• **Requirement**: Your output should be the line with "This screenshot has width=1671, height=940." followed by every remaining line of the entries, reproduced exactly.

Segment Start: Input data

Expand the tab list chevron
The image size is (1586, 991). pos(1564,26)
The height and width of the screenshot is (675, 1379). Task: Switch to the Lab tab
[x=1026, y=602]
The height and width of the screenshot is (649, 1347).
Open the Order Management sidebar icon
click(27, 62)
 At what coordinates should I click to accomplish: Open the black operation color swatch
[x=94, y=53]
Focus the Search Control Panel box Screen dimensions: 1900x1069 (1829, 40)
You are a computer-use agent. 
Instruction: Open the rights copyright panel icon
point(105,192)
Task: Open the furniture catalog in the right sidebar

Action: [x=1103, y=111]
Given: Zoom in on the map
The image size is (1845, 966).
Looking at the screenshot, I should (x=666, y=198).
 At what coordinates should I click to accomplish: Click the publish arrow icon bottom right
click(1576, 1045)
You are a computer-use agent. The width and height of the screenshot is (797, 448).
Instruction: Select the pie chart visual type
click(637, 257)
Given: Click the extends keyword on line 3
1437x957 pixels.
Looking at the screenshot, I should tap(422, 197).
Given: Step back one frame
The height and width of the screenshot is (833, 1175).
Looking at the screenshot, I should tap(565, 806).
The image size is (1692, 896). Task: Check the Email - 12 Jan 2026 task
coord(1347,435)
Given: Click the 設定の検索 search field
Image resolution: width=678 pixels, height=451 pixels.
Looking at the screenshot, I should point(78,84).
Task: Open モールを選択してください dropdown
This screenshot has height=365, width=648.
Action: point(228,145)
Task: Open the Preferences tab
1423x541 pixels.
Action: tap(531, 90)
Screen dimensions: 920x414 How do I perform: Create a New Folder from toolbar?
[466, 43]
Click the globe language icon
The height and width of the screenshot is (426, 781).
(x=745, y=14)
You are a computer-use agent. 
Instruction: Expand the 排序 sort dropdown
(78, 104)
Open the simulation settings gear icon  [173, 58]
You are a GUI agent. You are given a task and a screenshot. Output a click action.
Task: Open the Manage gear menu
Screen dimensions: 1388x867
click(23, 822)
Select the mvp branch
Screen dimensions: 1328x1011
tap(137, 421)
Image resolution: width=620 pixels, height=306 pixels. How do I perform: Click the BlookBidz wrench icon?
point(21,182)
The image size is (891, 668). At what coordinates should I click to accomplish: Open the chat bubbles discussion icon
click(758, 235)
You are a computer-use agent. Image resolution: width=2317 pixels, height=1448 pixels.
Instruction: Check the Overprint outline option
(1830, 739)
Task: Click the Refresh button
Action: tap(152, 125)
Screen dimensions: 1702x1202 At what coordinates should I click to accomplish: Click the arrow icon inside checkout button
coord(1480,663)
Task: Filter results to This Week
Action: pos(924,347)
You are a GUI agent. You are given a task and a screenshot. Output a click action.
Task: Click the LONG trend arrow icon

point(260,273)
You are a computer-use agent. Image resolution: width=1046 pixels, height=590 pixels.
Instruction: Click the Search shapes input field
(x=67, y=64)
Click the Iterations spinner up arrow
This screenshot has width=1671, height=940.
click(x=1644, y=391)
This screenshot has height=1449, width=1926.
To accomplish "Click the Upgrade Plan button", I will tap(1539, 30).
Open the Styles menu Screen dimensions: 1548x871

Segment End: Input data

• **Response to the exercise**:
This screenshot has width=1671, height=940.
click(x=1644, y=391)
This screenshot has height=1449, width=1926.
To accomplish "Click the Upgrade Plan button", I will tap(1539, 30).
Open the Styles menu Screen dimensions: 1548x871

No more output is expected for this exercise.